--- Begin ---

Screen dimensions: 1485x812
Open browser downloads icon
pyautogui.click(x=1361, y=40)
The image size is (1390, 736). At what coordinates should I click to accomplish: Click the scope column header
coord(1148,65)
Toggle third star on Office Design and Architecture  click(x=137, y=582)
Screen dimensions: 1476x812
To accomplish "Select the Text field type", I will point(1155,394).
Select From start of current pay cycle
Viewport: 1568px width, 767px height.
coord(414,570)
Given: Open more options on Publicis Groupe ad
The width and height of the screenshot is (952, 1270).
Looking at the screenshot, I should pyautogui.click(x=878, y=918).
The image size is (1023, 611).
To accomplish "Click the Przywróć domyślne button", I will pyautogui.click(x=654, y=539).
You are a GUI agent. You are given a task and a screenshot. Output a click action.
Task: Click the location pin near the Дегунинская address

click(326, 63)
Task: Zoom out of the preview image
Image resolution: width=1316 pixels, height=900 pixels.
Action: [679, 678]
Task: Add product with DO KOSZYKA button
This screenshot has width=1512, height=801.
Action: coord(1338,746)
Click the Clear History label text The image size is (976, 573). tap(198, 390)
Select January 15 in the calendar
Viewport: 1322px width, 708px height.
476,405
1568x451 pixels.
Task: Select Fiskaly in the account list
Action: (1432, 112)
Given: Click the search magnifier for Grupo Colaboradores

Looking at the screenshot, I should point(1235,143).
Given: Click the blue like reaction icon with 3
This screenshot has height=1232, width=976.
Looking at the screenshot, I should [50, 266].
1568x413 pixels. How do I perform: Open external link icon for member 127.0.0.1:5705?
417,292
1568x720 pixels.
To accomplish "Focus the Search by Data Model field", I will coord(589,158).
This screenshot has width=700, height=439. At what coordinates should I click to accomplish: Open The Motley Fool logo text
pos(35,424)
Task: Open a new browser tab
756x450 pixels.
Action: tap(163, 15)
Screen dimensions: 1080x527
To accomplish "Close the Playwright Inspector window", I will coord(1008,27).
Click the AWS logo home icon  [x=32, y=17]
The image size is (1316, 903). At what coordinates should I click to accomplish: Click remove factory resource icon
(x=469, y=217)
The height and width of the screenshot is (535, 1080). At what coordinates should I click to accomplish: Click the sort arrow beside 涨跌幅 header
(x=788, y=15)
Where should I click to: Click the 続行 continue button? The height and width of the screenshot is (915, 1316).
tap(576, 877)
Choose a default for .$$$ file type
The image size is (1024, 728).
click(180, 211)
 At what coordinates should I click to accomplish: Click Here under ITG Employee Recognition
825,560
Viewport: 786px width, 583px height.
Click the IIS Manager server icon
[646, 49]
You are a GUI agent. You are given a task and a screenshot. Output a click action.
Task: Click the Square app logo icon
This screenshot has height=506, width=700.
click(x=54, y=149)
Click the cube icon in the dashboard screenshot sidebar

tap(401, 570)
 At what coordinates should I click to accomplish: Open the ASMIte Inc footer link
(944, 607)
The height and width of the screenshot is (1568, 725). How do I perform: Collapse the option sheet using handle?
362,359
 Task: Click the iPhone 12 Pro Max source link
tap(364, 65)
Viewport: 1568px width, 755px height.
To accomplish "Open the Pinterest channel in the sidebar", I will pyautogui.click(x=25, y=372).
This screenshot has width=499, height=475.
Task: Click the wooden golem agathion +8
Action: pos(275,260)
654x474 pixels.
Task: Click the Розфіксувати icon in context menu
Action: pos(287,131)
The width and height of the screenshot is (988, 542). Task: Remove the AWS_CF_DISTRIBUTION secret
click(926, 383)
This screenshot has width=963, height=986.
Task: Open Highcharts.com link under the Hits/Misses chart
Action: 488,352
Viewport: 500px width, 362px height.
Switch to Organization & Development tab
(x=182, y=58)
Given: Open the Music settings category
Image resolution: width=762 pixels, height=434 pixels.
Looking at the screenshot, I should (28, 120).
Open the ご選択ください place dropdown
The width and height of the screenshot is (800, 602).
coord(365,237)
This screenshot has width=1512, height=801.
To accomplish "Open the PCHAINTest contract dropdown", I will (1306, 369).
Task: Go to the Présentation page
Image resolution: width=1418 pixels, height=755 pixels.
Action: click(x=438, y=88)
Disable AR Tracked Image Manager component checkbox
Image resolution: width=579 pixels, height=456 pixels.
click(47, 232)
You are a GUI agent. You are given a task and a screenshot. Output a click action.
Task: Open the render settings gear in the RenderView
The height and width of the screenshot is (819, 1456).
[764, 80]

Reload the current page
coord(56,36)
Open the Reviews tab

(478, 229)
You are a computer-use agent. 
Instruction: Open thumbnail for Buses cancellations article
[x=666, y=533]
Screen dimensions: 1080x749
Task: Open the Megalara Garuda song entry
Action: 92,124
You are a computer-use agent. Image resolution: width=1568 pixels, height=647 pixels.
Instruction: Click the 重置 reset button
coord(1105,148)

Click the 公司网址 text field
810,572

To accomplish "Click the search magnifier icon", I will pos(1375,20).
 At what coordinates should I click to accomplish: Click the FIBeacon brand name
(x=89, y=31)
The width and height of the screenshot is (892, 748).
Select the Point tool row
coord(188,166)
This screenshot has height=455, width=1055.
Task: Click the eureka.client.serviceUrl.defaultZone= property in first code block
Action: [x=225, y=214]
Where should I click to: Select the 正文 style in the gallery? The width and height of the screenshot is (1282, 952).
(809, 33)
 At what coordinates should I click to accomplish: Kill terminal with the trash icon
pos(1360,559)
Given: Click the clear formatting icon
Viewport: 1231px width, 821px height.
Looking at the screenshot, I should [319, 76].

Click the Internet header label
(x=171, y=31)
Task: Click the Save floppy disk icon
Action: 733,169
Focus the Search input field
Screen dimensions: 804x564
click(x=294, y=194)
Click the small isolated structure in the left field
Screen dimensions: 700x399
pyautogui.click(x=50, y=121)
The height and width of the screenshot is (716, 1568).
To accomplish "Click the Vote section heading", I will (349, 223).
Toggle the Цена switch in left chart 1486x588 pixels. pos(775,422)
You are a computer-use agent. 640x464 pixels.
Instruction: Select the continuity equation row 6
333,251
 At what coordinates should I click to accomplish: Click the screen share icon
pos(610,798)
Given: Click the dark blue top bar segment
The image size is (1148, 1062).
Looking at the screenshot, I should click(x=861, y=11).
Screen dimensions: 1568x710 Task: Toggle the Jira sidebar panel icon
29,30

--- End ---

◆ WHAT TO DO: Identify and copy each line of the entries above that contains the word "dimensions".

◆ COMPLETE ANSWER:
Screen dimensions: 1485x812
Screen dimensions: 1476x812
Screen dimensions: 1080x527
Screen dimensions: 1080x749
Screen dimensions: 804x564
Screen dimensions: 700x399
Screen dimensions: 1568x710 Task: Toggle the Jira sidebar panel icon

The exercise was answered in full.